Que se passerait-il dans la vie de tous les jours si chacun d’entre nous était sur un siège éjectable ? En quelque sorte, c’est la triste réalité, je le sais. La sécurité de l’emploi dans l’E.N. est d’ailleurs un énorme avantage que beaucoup pointent du doigt, j’en ai conscience. De manière plus humaine, que se passerait-il si vous deviez, chaque année à la même période, envisager refaire votre vie professionnelle, voire personnelle (déménagement, séparation géographique de conjoint, famille, amis…), ou que chaque année, à la même période, vous espériez de tout cœur rejoindre cette famille, ces amis, ce conjoint, et subir les montagnes russes de l’attente pour n’arriver qu’à une déception de plus ? Que se passerait-il, si comme L. vous aviez tout donné pendant dix ans pour un établissement, en étant certainement la plus dévouée des CPE, et que vous subissiez ce coup du sort en sachant pertinemment qu’après le deuil difficile de l’ancien lycée, il ne faudra pas trop s’attacher au nouvel établissement car on risque de sauter encore une fois, lorsque de futurs collèges seront construits et qu’on « redistribuera » les élèves et donc les personnels éducatifs qui vont avec ?
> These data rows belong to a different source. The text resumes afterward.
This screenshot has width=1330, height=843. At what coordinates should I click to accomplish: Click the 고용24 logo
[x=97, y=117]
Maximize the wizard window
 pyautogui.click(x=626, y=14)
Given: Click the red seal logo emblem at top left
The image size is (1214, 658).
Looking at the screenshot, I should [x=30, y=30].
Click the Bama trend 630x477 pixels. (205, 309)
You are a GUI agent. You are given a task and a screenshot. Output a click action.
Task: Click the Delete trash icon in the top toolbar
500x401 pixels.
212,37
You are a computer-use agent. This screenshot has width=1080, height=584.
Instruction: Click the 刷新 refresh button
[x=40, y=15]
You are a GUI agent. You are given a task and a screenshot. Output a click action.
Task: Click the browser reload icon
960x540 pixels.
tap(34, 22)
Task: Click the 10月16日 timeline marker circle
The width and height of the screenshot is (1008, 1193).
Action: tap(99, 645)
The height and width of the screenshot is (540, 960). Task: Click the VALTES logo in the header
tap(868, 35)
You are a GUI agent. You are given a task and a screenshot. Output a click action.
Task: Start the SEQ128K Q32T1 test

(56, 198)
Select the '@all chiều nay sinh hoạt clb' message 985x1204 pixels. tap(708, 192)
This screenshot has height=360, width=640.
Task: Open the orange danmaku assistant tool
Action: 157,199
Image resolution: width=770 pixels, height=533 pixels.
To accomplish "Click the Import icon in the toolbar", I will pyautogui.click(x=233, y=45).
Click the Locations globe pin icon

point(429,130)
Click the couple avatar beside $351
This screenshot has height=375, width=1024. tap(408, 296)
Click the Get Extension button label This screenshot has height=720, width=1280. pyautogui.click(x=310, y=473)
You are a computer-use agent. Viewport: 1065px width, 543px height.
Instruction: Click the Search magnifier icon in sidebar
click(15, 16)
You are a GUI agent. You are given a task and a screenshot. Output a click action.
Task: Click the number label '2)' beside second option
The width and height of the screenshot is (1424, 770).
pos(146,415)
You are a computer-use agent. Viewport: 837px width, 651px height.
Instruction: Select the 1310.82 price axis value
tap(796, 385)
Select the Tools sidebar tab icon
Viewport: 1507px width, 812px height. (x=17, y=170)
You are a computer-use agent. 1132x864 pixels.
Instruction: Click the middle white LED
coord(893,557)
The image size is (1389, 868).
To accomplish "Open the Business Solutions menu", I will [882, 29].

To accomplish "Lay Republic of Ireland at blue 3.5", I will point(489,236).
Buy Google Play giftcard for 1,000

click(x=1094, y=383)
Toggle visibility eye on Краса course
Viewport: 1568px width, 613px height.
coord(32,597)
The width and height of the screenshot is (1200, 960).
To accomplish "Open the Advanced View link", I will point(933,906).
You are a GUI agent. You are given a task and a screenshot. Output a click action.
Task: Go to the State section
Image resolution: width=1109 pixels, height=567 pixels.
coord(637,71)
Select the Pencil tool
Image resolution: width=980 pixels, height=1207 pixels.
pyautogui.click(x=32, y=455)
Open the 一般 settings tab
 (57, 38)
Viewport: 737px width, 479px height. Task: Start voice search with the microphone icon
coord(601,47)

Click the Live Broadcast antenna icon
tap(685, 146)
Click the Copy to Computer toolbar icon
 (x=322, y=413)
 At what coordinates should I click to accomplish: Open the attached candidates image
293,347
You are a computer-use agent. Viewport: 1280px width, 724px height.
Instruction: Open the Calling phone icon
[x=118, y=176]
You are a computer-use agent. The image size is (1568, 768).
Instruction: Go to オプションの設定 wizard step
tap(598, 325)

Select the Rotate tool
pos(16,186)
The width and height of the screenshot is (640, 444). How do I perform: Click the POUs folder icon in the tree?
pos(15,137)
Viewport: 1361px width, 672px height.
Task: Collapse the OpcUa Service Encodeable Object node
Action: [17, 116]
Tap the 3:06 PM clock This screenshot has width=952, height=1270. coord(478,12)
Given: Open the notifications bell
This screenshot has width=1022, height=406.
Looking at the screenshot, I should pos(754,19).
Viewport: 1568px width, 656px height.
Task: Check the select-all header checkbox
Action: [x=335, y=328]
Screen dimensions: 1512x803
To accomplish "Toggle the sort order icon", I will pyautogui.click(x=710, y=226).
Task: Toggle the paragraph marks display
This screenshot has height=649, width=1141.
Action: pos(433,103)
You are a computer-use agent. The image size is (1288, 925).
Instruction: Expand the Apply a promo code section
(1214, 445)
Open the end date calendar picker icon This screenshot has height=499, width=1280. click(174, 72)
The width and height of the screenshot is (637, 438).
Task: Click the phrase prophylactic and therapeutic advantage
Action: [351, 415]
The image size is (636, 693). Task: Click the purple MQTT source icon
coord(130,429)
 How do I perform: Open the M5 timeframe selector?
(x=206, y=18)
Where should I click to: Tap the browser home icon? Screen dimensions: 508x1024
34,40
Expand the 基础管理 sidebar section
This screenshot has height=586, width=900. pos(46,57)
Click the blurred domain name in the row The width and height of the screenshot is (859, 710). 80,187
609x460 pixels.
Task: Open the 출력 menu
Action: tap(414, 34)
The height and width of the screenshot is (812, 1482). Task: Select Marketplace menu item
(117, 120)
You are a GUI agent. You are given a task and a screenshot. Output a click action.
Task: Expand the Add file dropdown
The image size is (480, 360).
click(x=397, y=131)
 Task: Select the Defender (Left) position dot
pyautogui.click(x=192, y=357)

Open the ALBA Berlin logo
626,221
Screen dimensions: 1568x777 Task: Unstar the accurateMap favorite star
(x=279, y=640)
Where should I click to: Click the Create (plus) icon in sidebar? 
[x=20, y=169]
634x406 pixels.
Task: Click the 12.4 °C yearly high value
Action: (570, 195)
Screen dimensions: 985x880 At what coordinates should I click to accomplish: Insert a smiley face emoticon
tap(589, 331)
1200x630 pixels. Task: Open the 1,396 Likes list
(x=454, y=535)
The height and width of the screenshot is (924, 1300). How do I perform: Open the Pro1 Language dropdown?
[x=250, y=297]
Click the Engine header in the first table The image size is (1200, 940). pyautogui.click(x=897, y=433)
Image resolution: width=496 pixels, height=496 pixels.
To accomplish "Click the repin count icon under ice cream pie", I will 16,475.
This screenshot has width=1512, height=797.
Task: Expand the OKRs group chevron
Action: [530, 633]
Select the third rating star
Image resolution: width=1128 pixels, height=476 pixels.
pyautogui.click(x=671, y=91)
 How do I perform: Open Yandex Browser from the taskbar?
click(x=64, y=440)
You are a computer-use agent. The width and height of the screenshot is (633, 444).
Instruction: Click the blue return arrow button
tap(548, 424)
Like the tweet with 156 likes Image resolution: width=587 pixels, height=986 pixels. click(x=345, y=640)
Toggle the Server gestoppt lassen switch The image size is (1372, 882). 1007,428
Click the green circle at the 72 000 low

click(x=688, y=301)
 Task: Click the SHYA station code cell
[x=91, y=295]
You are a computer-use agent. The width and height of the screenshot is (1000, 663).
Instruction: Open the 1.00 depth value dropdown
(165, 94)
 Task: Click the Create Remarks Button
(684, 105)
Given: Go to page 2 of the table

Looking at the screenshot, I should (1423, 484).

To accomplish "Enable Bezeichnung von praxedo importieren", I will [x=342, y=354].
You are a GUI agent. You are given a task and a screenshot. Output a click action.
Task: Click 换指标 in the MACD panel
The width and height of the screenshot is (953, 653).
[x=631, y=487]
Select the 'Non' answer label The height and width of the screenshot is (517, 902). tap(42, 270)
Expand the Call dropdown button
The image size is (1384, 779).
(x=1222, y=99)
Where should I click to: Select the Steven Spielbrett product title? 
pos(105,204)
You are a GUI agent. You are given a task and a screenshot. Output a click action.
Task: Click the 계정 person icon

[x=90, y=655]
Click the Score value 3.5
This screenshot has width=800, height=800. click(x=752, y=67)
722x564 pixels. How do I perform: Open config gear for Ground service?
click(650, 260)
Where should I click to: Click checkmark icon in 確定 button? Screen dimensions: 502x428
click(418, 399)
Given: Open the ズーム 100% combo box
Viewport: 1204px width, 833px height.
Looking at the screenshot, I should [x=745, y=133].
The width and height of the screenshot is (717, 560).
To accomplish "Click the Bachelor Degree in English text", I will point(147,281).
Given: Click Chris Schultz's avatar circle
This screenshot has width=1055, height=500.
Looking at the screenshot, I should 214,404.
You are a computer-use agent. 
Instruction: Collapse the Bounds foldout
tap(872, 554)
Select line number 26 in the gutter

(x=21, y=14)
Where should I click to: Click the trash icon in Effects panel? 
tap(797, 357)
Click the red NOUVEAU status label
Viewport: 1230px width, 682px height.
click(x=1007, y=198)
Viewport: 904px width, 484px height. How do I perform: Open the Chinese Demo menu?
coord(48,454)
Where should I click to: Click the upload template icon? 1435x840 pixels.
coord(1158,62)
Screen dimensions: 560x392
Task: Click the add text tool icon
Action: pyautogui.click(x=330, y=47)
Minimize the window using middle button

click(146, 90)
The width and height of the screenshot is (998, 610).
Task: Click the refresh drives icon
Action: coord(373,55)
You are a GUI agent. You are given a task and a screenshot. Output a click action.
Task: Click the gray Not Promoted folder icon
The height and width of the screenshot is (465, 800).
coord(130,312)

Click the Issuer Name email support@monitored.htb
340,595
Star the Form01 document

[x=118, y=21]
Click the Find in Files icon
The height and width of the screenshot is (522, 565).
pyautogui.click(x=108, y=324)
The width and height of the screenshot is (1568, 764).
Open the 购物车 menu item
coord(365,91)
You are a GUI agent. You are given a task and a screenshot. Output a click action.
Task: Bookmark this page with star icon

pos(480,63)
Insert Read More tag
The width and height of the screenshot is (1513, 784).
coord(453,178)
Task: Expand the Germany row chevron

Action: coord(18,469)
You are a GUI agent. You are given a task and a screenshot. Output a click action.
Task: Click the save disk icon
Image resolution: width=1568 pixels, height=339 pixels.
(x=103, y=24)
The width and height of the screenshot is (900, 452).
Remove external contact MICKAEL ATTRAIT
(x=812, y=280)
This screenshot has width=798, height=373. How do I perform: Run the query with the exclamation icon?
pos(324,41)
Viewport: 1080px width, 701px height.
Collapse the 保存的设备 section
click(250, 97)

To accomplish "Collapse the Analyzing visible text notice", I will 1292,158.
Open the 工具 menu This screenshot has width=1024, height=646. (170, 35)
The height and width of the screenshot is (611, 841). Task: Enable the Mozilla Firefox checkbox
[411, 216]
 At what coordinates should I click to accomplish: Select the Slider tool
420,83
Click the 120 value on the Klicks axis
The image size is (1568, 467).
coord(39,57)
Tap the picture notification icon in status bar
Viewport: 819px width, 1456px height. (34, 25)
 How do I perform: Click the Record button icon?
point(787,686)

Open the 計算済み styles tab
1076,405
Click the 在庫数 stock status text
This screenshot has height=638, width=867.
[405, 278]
Émotionnellement, ces coups du sort, ces attentes, ces espoirs déçus, ces mutations, coupes budgétaires, cette non liberté, sont un poids énorme. Auquel s’ajoute celui dont je parle suffisamment dans d’autres articles, des conditions de travail qui se dégradent, et d’une charge mentale qui s’alourdit sur les enseignants et équipes pédagogiques. Quand on monte à reculons enseigner à certaines classes, qu’on subit mentalement chaque jour des classes difficiles, qu’on doit prendre sur soi, constamment, qu’on sert les poings et qu’on souffle un bon coup pour rester professionnel, ne pas s’énerver, ne pas craquer, alors que nous sommes aussi des humains, et qu’on doit en plus subir la pression de ne pas savoir ce qu’il adviendra de nous à un moment donné, qu’on continue de donner en sachant qu’on se fera tôt ou tard piétiner, alors tout le système est en défaut.


Je le répète, je ne parle pas ici du secteur privé où les conditions de travail et la dimension humaine peuvent être bien pires mais du fer de lance d’une nation, son éducation. C’est ici que tout commence. Nous sommes dans l’un des pays les plus riches du monde, dont on salue les valeurs démocratiques et sociales. Enseigner c’est avant tout être humain, faire de l’humain. A quel moment est-ce normal d’être alors à ce point déshumanisé par ceux qui gouvernent les enseignants, et le reste de la population ? A quel moment est-ce normal, légitime et valable d’être un pion sur un échiquier car nous avons suffisamment d’avantages (15 semaines de vacances par an, qui sont un bonus énorme dans ce métier, personne ne peut le nier, mais l’un des seuls) ? Quand notre nation a-t-elle basculé dans l’individualisme au point de ne voir que cela, les vacances, pour légitimer que son système éducatif soit devenu un rendement ? A quel moment avons-nous accepté que nos enfants soient des données chiffrées dont l’éducation est faite par des personnels en manque de formation, de reconnaissance, de soutien, à bout de souffle et dont la santé mentale, celle-là même qui est indispensable pour bien faire ce métier, est complètement bafouée ?


On ne demande pas que l’on nous déroule le tapis rouge ni que l’on nous plaigne. On demande que cette désinformation du système interne, et que ce prof bashing qui ne concerne qu’une infime partie des enseignants - qui parfois ont abandonné presque à juste titre - cesse. Car dans une démocratie qui se soucie de ses enfants, de son avenir et de ses semblables, aucun humain au service du bien public, des autres, (et là il s’agit également des fonctions hospitalière, sociale et toutes les autres) ne devrait être une donnée chiffrée, un pion sur un échiquier !


[J'ai pris comme exemples ceux qui sont les plus frais pour mieux en parler, à savoir qu'il en existe des dizaines comme ceux-là, dans l'enseignement primaire aussi, notamment d'enseignants qui se sont vus séparés des années durant de leur famille.]